Todos os países que passaram de subdesenvolvidos a devolvidos investiram muito em educação. Ou seja: educação antes, do progresso.
Como exemplo, o economista Samuel Pessoa lembra a Alemanha XIX - cujo pensamento determina as ânsias de desenvolvimento atuais, através do mundo! Nos Estados Unidos, a ligação entre Saber e Moeda predomina desde o XVIII. Mais recentemente, a Irlanda e a Espanha também estão crescendo após fazer uma minirrevolução educacional.
Para o ex-presidente do IBGE, Simon Schwartzman, diretor do Instituto de Estudos do Trabalho e Sociedade (Iets), o sistema econômico dependerá desse esforço. “Uma sociedade analfabeta precisará trazer especialistas de fora e será calcada na mão-de-obra desqualificada.”
A Coréia do Sul surge como o exemplo mais citado por economistas do mundo todo. Arrasado por uma guerra civil em meados do século passado, esse país viveu um surpreendente processo de desenvolvimento cuja locomotiva foi a educação. Num ranking de porcentagem da população com o ensino médio concluído, a Coréia do Sul passou de um distante 272° lugar, na década de 1960, para o 12° lugar nos anos 1990, desbancando os Estados Unidos, que caíram de 1° para 13° posição. Graças a avanços como esse, Coréia do Sul vem crescendo 9% ao ano.
No coração da mudança está a valorização do professor. O salário inicial dos mestres coreanos está entre os mais altos do mundo, e a média supera em duas vezes o que se paga em países desenvolvidos.
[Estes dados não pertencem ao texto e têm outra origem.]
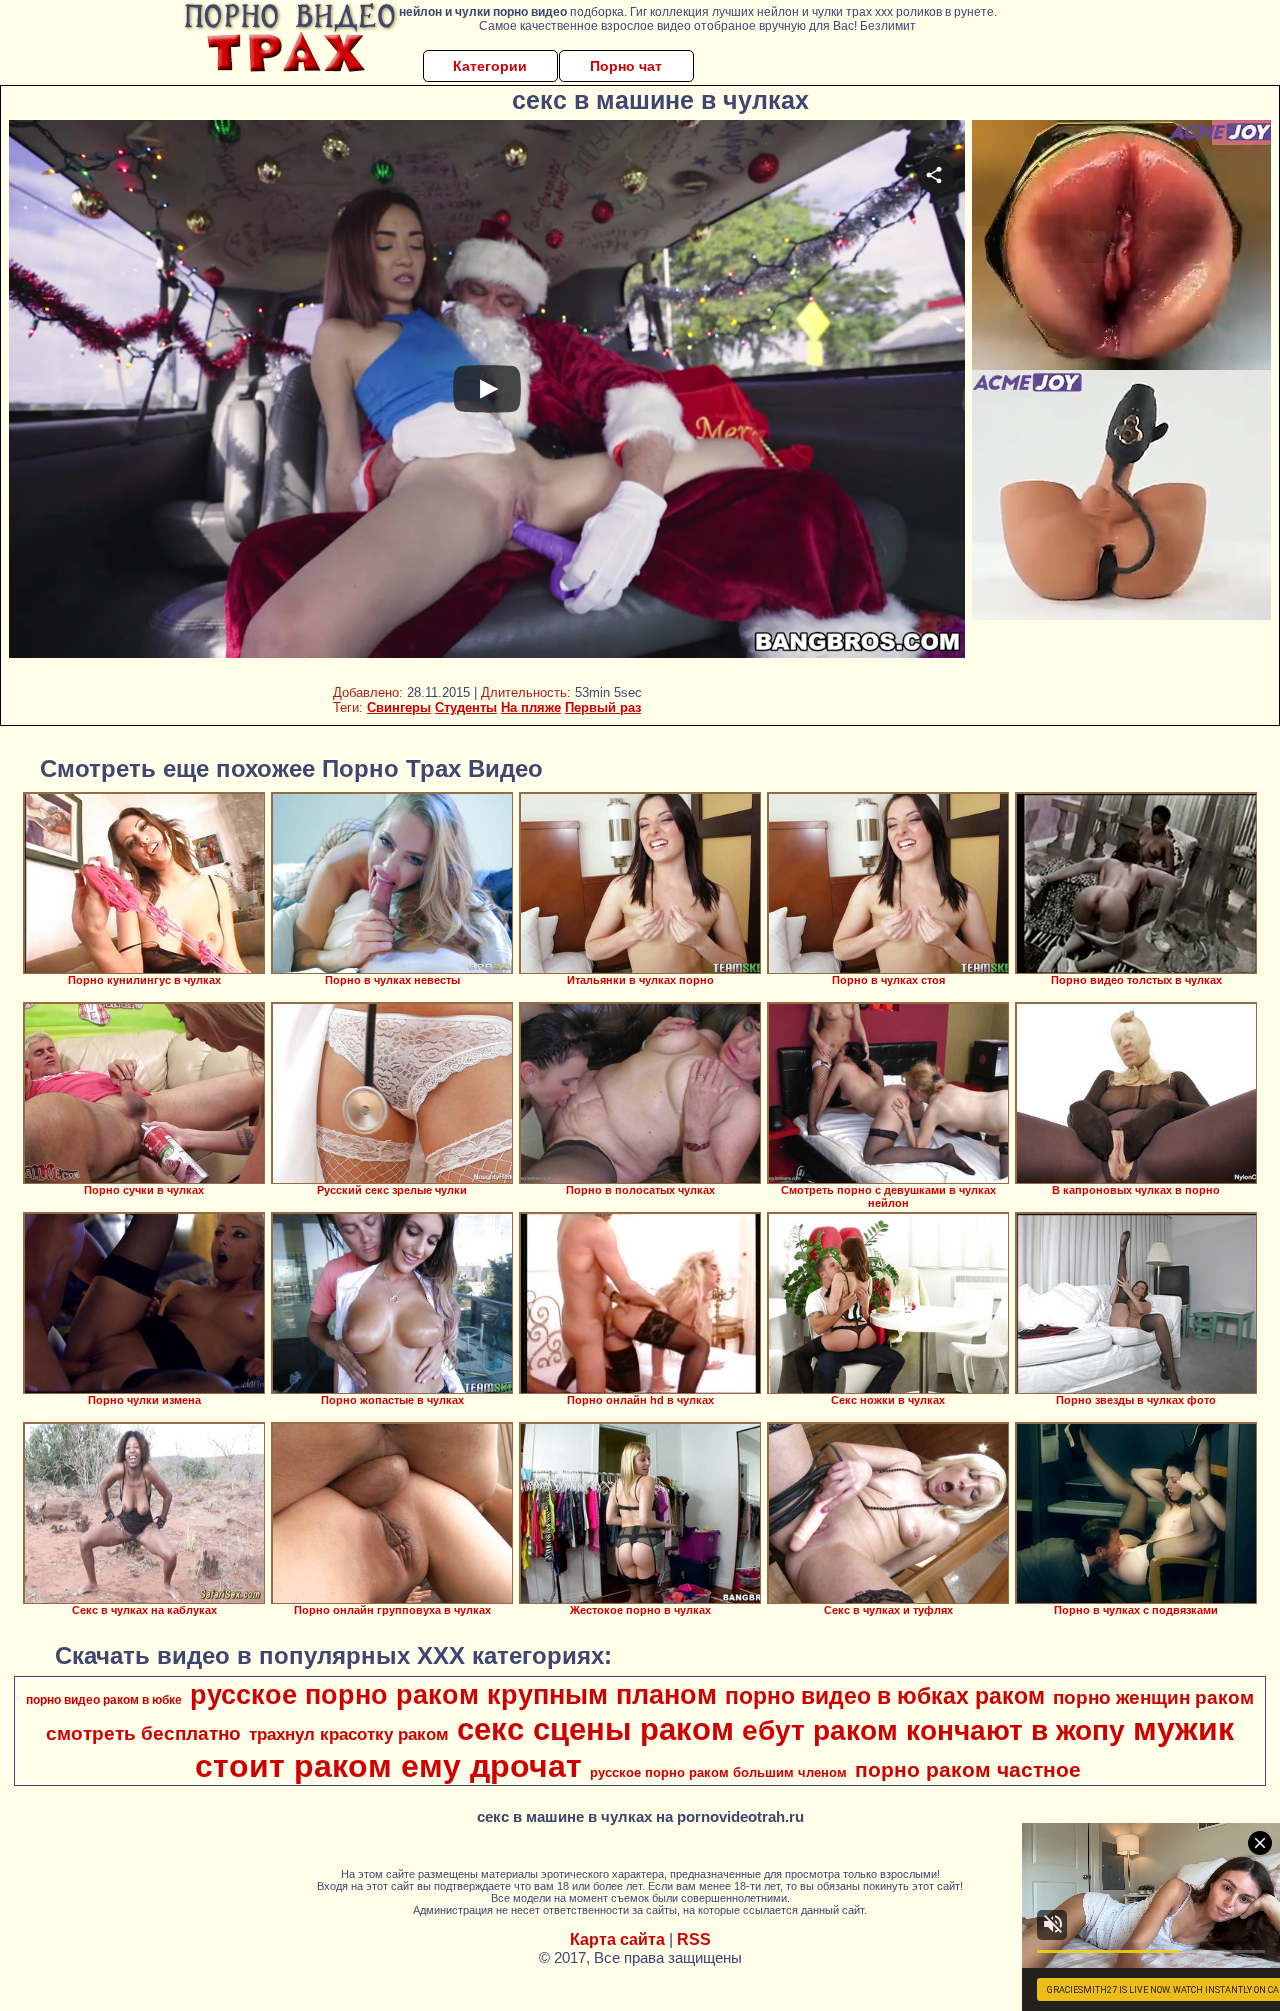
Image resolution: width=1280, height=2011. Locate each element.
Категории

Isso faz com que os professores sejam selecionados entre os melhores formandos da universidade. No Brasil, a carreira atrai os menos preparados.
Outro exemplo recente é o da Espanha. Com grande número de imigrantes vindos da África e das ex-colônias ibero-americanas, o país conseguiu equilibrar os resultados acadêmicos obtidos por alunos de diferentes origens sociais, segundo o pesquisador espanhol Álvaro Marchesi, secretário-geral da Organização dos Estados Ibero-americanos - OEI. “A transformação educacional espanhola incorporou a valorização da diversidade”, explica ele.